— Lines on where targets appear —

(begin)

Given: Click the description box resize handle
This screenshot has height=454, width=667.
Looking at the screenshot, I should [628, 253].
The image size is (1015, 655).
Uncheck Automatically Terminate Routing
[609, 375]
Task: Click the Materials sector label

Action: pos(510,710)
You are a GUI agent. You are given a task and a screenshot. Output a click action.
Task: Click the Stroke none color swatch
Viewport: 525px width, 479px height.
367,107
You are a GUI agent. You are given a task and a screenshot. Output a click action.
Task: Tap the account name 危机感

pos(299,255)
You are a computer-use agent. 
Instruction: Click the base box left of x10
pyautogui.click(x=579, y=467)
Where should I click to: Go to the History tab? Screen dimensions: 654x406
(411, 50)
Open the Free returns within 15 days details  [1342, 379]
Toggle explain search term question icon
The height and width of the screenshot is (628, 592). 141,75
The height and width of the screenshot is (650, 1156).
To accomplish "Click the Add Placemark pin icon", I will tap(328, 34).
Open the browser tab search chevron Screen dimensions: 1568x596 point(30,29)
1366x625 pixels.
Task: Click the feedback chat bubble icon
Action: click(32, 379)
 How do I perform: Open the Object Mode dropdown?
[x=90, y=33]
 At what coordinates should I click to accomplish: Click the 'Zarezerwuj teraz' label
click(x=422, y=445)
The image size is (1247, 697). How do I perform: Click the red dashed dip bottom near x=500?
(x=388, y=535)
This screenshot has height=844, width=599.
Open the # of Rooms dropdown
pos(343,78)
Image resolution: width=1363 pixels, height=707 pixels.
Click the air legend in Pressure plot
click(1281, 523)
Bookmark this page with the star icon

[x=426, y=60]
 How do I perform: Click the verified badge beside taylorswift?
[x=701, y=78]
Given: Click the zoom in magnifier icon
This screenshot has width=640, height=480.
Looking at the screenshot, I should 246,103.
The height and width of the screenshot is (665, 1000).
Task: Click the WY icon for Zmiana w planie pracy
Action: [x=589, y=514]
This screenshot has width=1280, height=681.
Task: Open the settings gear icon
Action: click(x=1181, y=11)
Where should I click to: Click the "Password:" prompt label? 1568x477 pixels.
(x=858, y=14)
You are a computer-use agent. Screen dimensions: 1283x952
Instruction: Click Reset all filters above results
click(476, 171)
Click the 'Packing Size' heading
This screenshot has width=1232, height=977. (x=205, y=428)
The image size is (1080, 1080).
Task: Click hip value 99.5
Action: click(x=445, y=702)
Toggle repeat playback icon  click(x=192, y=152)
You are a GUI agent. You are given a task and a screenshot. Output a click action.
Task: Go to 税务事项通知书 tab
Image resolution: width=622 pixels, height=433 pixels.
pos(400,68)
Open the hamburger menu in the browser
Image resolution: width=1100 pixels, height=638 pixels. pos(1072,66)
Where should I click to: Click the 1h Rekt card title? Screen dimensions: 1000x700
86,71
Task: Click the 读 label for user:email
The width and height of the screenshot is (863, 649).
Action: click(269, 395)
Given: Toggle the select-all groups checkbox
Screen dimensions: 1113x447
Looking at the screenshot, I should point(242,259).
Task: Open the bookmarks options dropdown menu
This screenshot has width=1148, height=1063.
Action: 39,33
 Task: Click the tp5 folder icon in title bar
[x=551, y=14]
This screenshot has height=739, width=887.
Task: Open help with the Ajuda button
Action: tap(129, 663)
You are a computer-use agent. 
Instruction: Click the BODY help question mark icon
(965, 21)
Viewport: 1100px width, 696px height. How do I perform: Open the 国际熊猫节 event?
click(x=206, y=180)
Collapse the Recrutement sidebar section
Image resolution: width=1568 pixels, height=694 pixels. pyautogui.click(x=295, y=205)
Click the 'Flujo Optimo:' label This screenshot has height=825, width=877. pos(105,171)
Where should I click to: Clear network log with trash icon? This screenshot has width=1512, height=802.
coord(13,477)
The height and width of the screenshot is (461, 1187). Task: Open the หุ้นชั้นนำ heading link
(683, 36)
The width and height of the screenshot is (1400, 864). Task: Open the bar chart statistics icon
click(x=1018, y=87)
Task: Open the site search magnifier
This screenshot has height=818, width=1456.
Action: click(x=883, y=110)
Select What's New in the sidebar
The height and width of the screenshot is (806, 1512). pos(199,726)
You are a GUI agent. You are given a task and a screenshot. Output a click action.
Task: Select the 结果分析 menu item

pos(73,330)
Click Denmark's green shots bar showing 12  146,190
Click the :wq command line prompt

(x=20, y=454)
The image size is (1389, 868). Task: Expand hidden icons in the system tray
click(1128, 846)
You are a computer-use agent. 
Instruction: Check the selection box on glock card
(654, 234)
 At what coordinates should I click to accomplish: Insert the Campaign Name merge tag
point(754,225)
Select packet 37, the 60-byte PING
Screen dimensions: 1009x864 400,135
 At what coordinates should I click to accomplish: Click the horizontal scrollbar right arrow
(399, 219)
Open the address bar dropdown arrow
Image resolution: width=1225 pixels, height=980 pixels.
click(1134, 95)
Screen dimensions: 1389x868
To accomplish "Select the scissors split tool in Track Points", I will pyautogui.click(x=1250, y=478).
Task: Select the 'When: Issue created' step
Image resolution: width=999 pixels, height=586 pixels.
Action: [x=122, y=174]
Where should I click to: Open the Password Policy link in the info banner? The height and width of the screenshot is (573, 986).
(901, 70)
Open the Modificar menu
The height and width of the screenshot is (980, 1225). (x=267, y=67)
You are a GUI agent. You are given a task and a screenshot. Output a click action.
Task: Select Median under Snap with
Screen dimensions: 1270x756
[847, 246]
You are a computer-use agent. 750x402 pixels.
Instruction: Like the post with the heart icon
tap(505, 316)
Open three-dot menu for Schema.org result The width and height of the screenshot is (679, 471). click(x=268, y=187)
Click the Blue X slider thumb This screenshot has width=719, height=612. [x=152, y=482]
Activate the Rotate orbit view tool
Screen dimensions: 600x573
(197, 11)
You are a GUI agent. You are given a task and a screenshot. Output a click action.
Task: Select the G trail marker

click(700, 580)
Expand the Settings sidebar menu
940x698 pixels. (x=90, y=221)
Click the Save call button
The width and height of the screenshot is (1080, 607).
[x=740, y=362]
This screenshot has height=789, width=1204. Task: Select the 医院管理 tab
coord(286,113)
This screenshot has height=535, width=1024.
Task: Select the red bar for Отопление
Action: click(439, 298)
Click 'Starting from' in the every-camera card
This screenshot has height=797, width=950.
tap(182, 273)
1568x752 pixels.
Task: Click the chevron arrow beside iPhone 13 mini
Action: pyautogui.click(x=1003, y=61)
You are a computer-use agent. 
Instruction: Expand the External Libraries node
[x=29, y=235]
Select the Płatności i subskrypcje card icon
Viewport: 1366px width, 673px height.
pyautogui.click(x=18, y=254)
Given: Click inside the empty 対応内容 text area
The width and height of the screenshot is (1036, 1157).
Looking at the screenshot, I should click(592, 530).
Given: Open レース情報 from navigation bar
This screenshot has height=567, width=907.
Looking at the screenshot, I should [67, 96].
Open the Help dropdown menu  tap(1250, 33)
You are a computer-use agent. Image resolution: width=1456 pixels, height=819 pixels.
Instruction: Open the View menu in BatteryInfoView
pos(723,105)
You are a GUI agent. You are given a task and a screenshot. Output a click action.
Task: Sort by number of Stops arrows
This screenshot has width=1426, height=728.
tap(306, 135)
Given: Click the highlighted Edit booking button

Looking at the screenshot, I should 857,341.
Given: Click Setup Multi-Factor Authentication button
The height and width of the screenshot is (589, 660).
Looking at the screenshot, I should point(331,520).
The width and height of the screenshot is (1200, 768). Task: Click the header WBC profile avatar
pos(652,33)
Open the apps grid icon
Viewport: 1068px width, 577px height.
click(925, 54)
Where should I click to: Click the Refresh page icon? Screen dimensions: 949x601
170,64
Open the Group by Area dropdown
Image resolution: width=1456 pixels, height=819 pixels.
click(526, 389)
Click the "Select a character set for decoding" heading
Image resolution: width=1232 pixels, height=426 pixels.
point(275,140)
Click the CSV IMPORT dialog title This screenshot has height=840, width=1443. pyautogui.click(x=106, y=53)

(end)

— Task prompt —
Starting at the line that has "The image size is (1389, 868)." and stopping after the line that has "[x=740, y=362]", give those lines again with "heart icon" swapped for "thumbs-up icon" and nothing else changed.

— Solution —
The image size is (1389, 868). Task: Expand hidden icons in the system tray
click(1128, 846)
You are a computer-use agent. 
Instruction: Check the selection box on glock card
(654, 234)
 At what coordinates should I click to accomplish: Insert the Campaign Name merge tag
point(754,225)
Select packet 37, the 60-byte PING
Screen dimensions: 1009x864 400,135
 At what coordinates should I click to accomplish: Click the horizontal scrollbar right arrow
(399, 219)
Open the address bar dropdown arrow
Image resolution: width=1225 pixels, height=980 pixels.
click(1134, 95)
Screen dimensions: 1389x868
To accomplish "Select the scissors split tool in Track Points", I will pyautogui.click(x=1250, y=478).
Task: Select the 'When: Issue created' step
Image resolution: width=999 pixels, height=586 pixels.
Action: [x=122, y=174]
Where should I click to: Open the Password Policy link in the info banner? The height and width of the screenshot is (573, 986).
(901, 70)
Open the Modificar menu
The height and width of the screenshot is (980, 1225). (x=267, y=67)
You are a GUI agent. You are given a task and a screenshot. Output a click action.
Task: Select Median under Snap with
Screen dimensions: 1270x756
[847, 246]
You are a computer-use agent. 750x402 pixels.
Instruction: Like the post with the thumbs-up icon
tap(505, 316)
Open three-dot menu for Schema.org result The width and height of the screenshot is (679, 471). click(x=268, y=187)
Click the Blue X slider thumb This screenshot has width=719, height=612. [x=152, y=482]
Activate the Rotate orbit view tool
Screen dimensions: 600x573
(197, 11)
You are a GUI agent. You are given a task and a screenshot. Output a click action.
Task: Select the G trail marker

click(700, 580)
Expand the Settings sidebar menu
940x698 pixels. (x=90, y=221)
Click the Save call button
The width and height of the screenshot is (1080, 607).
[x=740, y=362]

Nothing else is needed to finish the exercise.